Corrosion resistance behavior of enhanced passivation Cr-modified rebars and their service life prediction based on Monte Carlo simulation

This work investigates enhanced passivation and corrosion resistance of various Cr-modified rebars compared to carbon rebar. It also evaluates their service life through time-varying probability analysis based on Monte Carlo simulation, combined with the parameters obtained from sampling and testing reinforced concrete mortar samples exposed to various marine conditions over 5 years.
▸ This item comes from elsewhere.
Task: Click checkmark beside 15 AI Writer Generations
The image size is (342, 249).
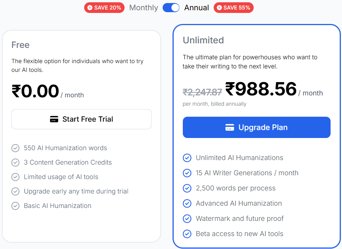Action: tap(187, 173)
The results show that the free energy required for oxide thickening of rebar decreases from 20.12 kJ/mol to 9.25 kJ/mol as the Cr content increases from 5 % to 11 % (wt.), which facilitates the developed Cr-modified rebars rapidly form a passive film, exhibiting a chloride threshold level 6-14 times higher than that of carbon rebar. In the harshest marine splash zone, sea sand concrete with Cr11 rebar ensures a theoretical 50-year service life, contrasting sharply with the much shorter lifespan estimated at 5-6 years for carbon rebar. The corrosion rate of Cr-modified rebars was notably lower than that of the carbon rebar, and the Cr oxides/hydroxides facilitate the transformation of FeO(OH) with larger volume expansion to Fe3O4 with smaller volume expansion, reducing from 130 mu m in HRB to 70 mu m in the case of the thinnest Cr11 rebar. The thin and dense rust layer of the developed rebars is advantageous in blocking Cl- and guarantees a smaller volume expansion of structure even if the rebars are corroded. This study underscores the suitability of Cr-modified rebars for sea sand concrete structures and sheds new light on rebar-reinforced concrete structure developments toward eco-efficient and sustainable infrastructures.